Short task -
Rewrite the part of the items that opens with the line containing "Given: Reload the page with refresh icon" and closes at the end of the items, replacing "icon" with "button" and keeping everything else the same. Leave the pictures out of your answer.

* begin *

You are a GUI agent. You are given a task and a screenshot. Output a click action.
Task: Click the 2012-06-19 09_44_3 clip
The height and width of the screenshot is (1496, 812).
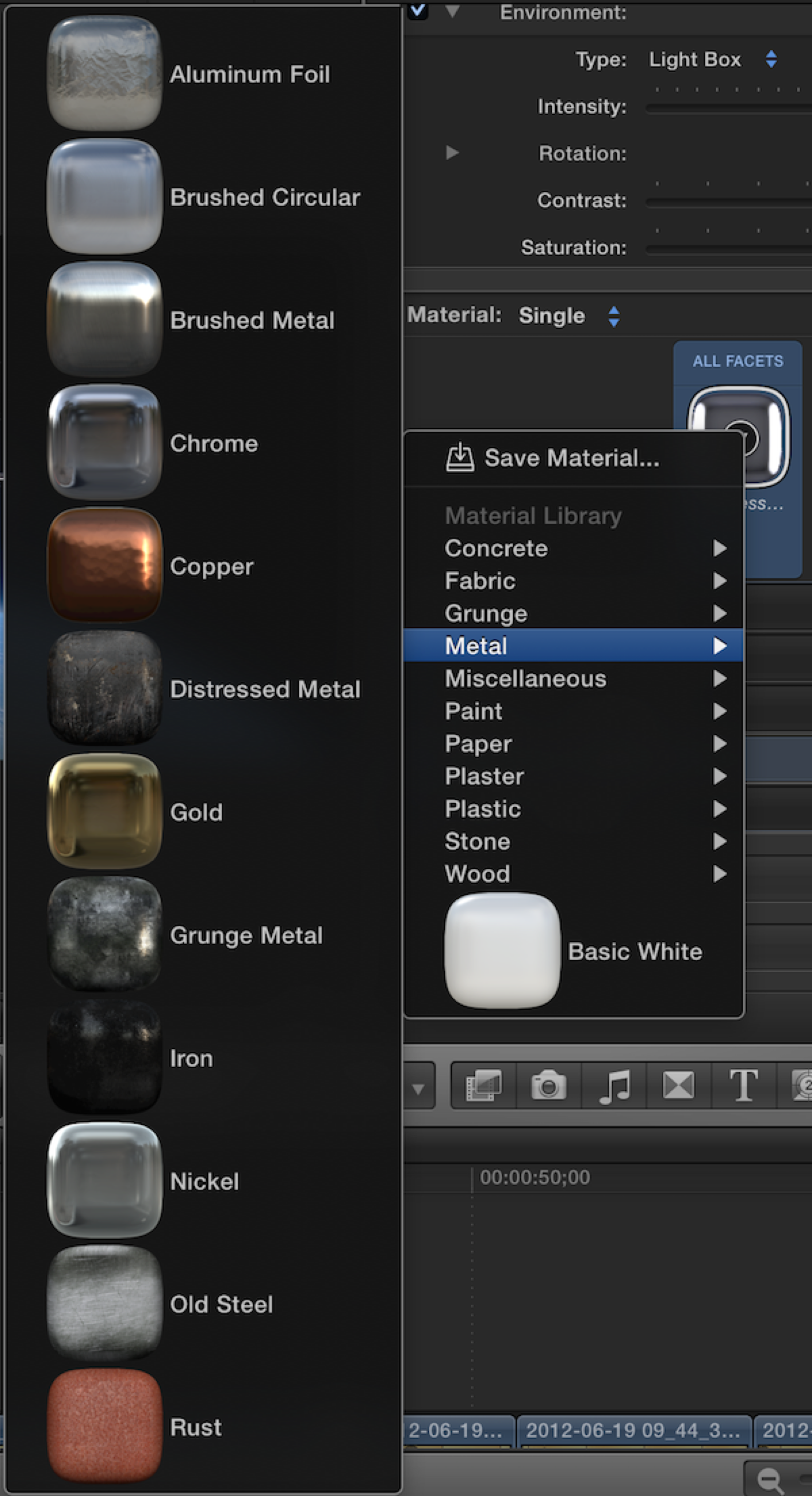[x=633, y=1430]
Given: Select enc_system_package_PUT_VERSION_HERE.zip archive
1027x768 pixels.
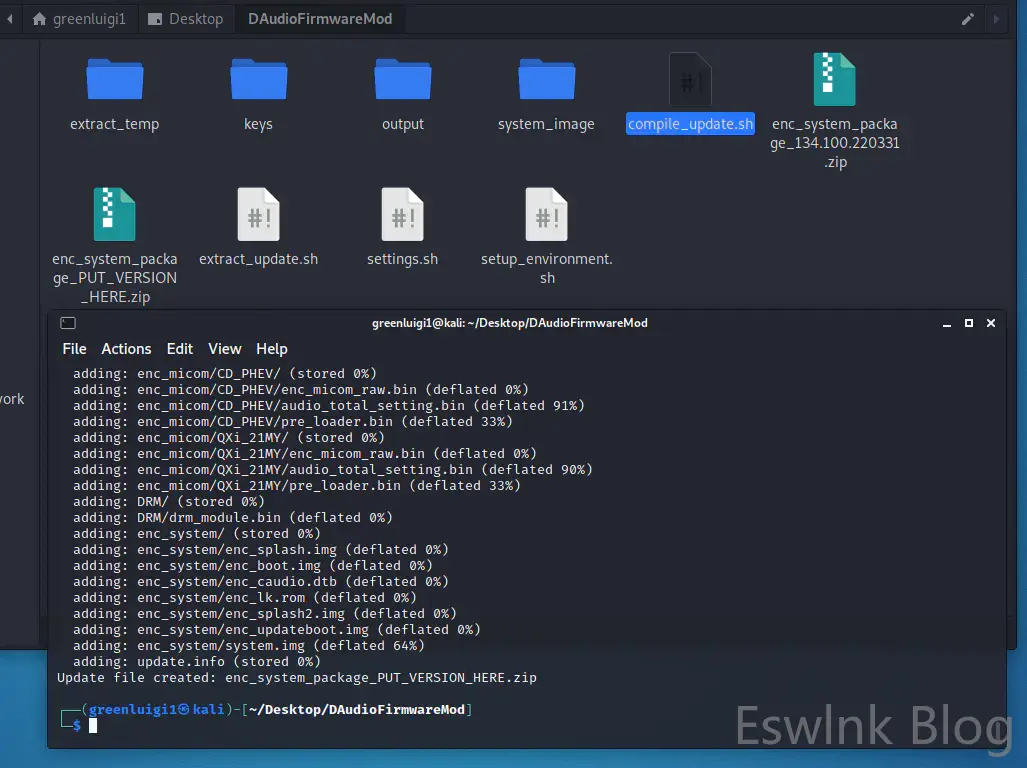Looking at the screenshot, I should coord(114,214).
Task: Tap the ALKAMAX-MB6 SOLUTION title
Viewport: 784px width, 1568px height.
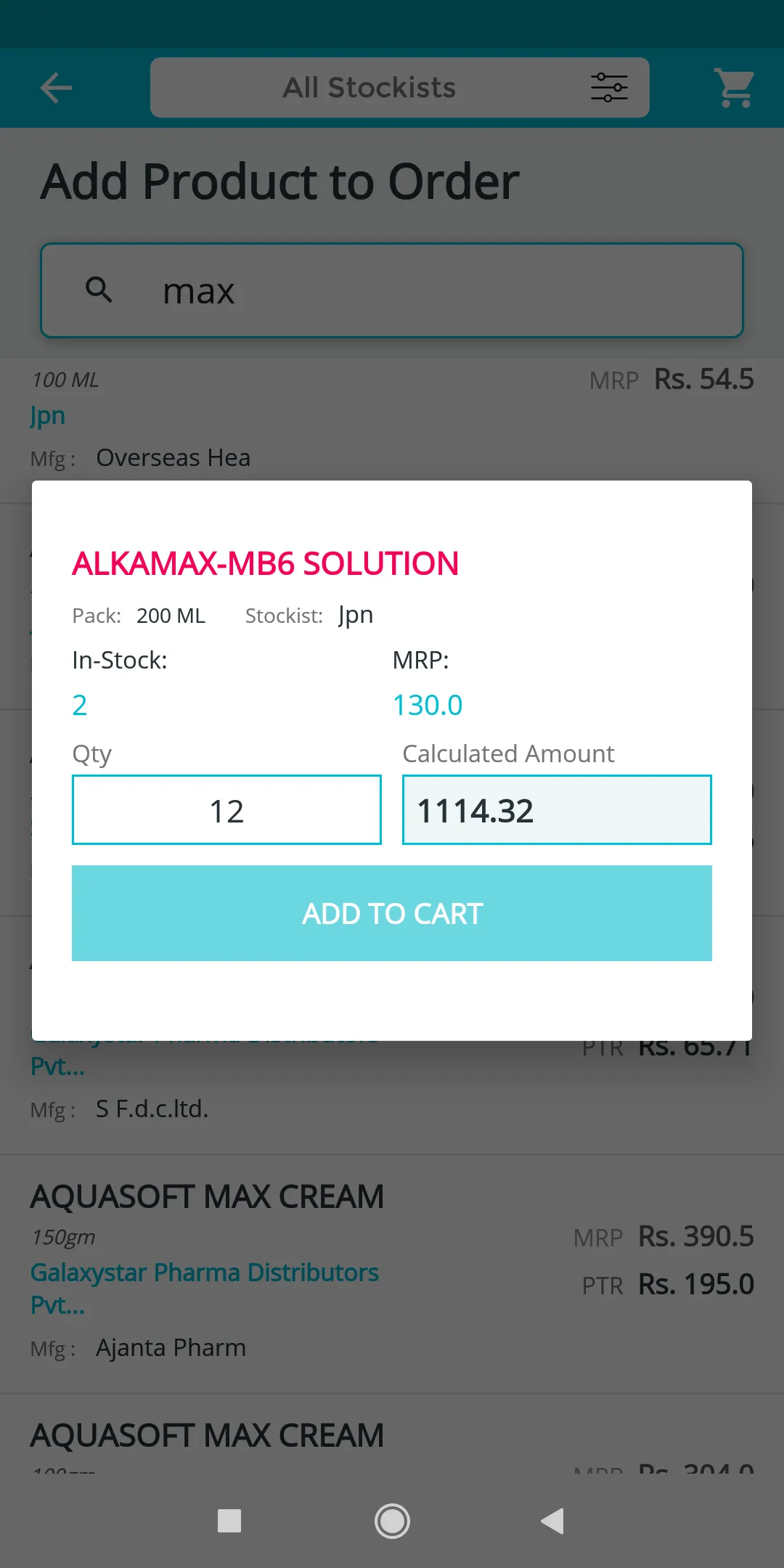Action: click(265, 564)
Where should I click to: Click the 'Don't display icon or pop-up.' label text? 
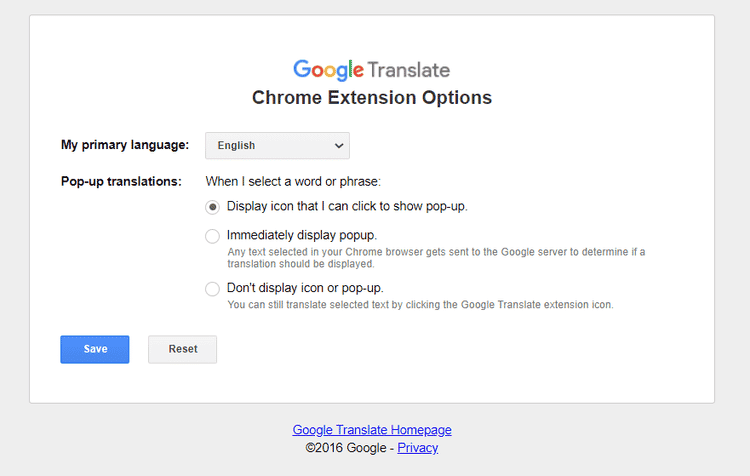point(305,288)

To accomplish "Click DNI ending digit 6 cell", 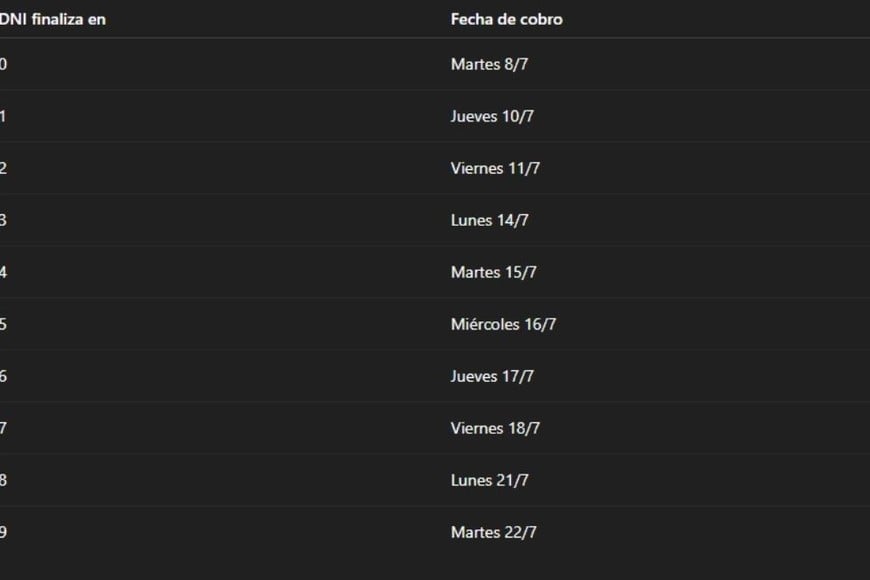I will [x=4, y=376].
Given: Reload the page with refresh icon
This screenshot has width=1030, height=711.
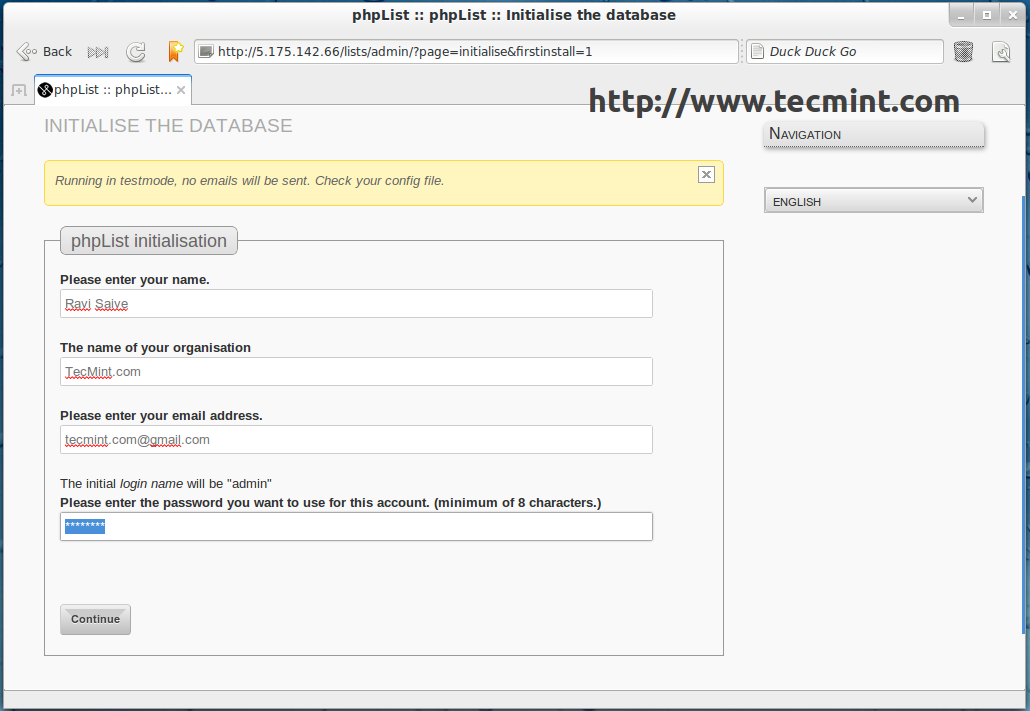Looking at the screenshot, I should [136, 52].
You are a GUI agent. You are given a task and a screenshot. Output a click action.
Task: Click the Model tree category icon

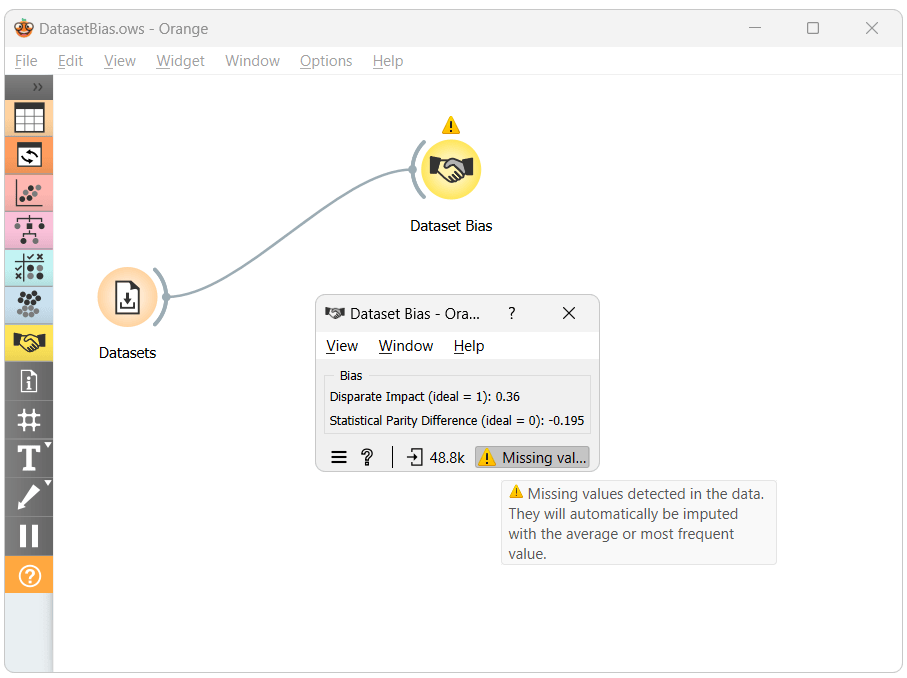tap(29, 231)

* end *

Solution to this problem -
Given: Reload the page with refresh button
This screenshot has width=1030, height=711.
Looking at the screenshot, I should [136, 52].
You are a GUI agent. You are given a task and a screenshot. Output a click action.
Task: Click the Model tree category button

tap(29, 231)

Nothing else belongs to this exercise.